Existem algumas unanimidades entre os leitores de KEN PARKER. O texto de Berardi é o melhor. O traço de Milazzo, incomparável. Rifle Comprido é especial por se tratar de uma pessoa comum. Igual a mim, a você, ao seu vizinho. Acerta, erra, se diverte, fica triste, enfim, vai levando a vida como todo ser humano. Talvez ele tenha vivido um número de aventuras maior do que todos nós, mas, se não fosse assim, não haveria motivos para se escrever sobre ele. O fato é que KEN PARKER é humano. Isso nos encanta e emociona. Agora vem a notícia de que Berardi e Milazzo vão por fim às aventuras do nosso amigo – pode ser assim?Desde que soube das intenções dos autores eu tenho me perguntado: se KEN PARKER é tão humano como cada um de nós, existe algo mais natural do que a sua morte? Eu queria que fosse o contrário, mas não teríamos que nos conformar, como acontece na vida real, por mais difícil que seja?
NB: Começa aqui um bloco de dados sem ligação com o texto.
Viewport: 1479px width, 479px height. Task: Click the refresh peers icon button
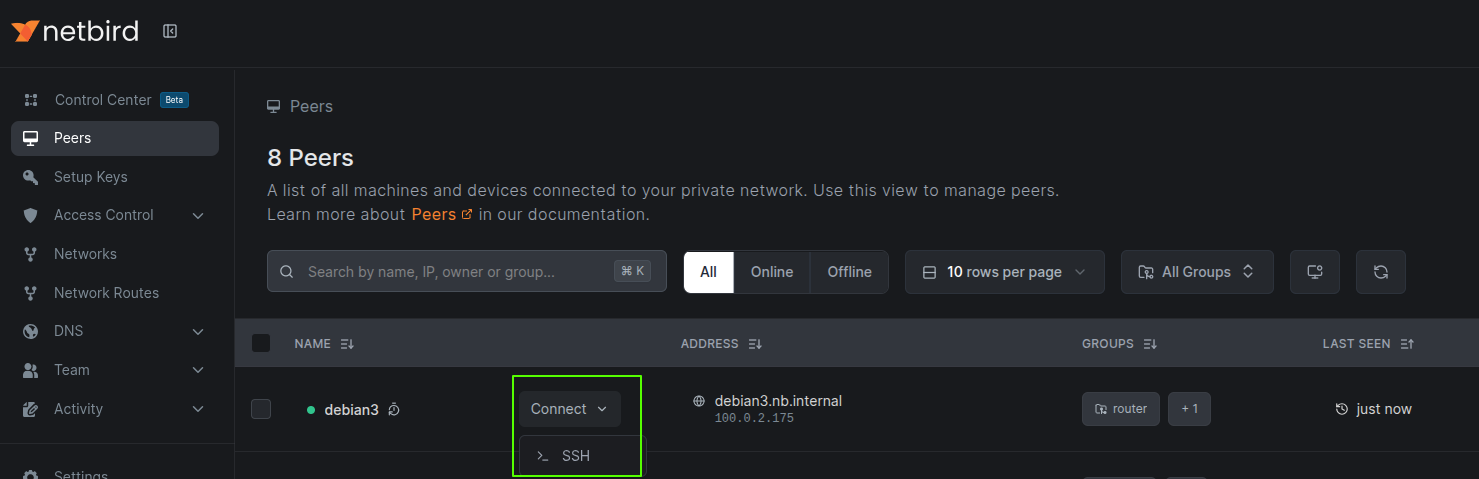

Queríamos que KEN PARKER fosse eterno? Neste caso, seria ele? Talvez alguém até queira aventuras do senhor KEN PARKER, sexagenário, sem tanta energia...Pode ser. Mas aí seria ele? Queremos o direito ou o avesso?
Alex Araújo, 40 anos, nasceu em Pará de Minas – MG -, onde vive até hoje. Descobriu KEN PARKER meio por acaso. Em 1986, recebeu, entre dezenas de exemplares de outras revistas, o episódio TERRAS BRANCAS. Demorou 06 meses para ler aquela aventura, desde então não parou mais. Durante anos viajou a Belo Horizonte semanalmente, percorrendo os sebos em busca dos episódios antigos.
Publicitário, é casado com Éricka e pai de Antonio e Enio (que por pouco não se chamou Kenneth). Viajou várias vezes a São Paulo para encontrar Milazzo. Nunca pára de ler as histórias. Começa no primeiro episódio, lê até o último e recomeça. Pelo menos uma história por semana. Definiu: “KEN PARKER muda a dimensão dos quadrinhos. KEN PARKER não é uma HQ. É muito mais que isso.”